TASK DETAILS:
Check every line of the listing below for "Alle", and report how many lines have it, as a number with nothing more.

EXERCISE MATERIALS:

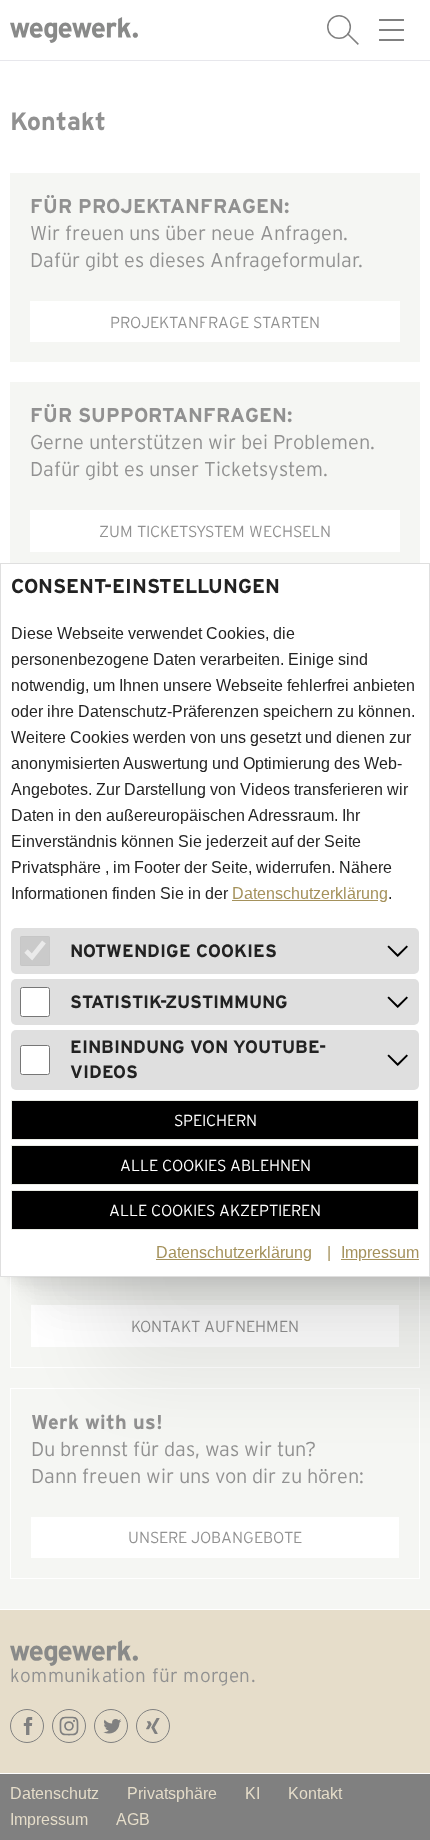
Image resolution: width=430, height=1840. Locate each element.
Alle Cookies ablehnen (215, 1165)
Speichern (215, 1120)
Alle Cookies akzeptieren (215, 1210)
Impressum (380, 1252)
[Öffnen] (398, 951)
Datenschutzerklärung (310, 893)
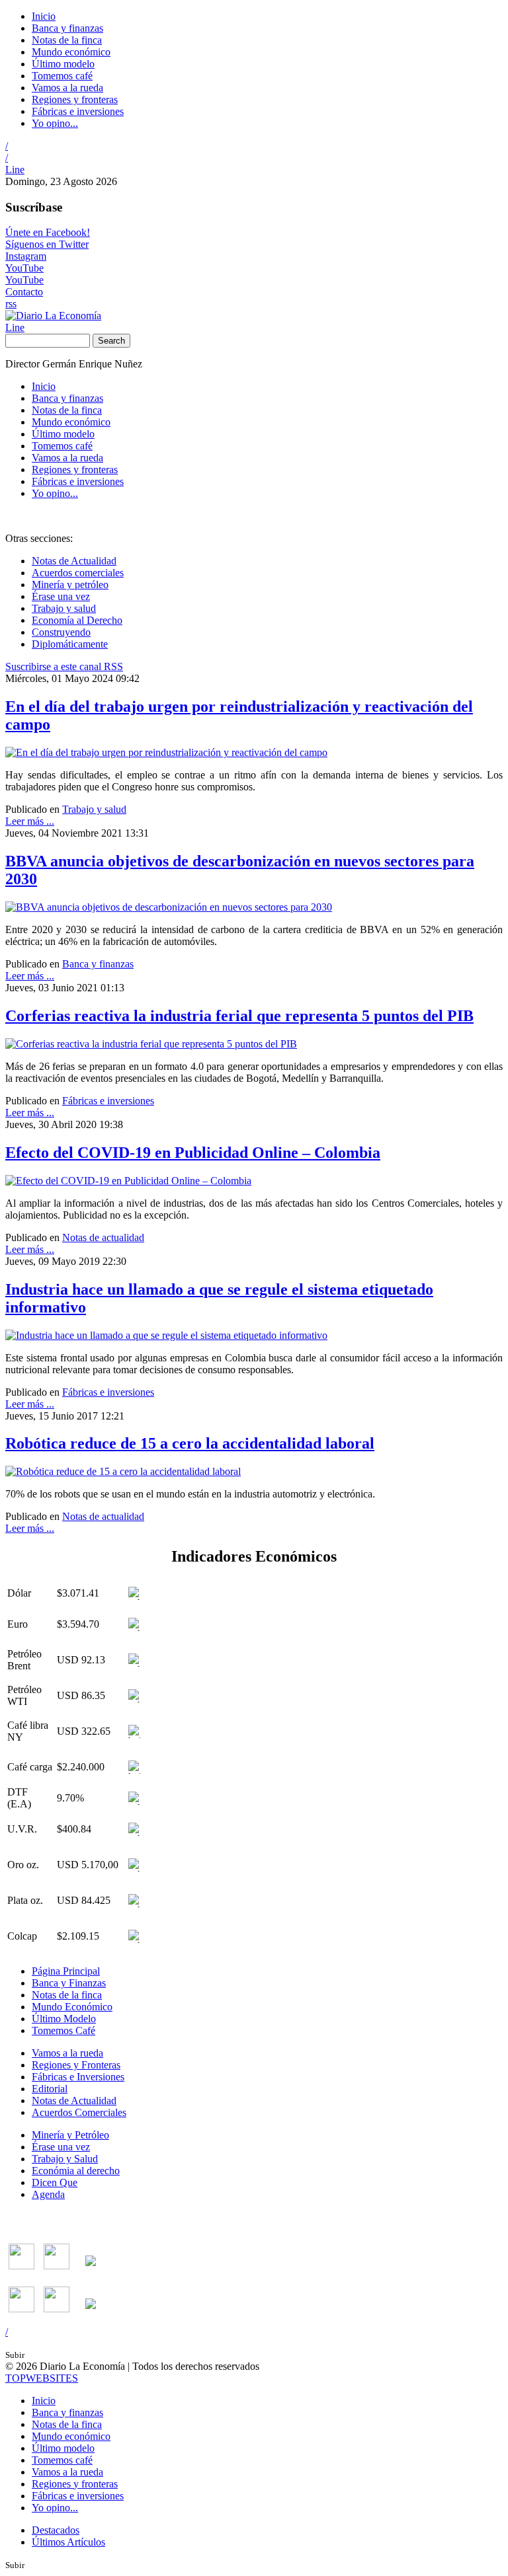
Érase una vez (61, 596)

RESPONSE BOX:
2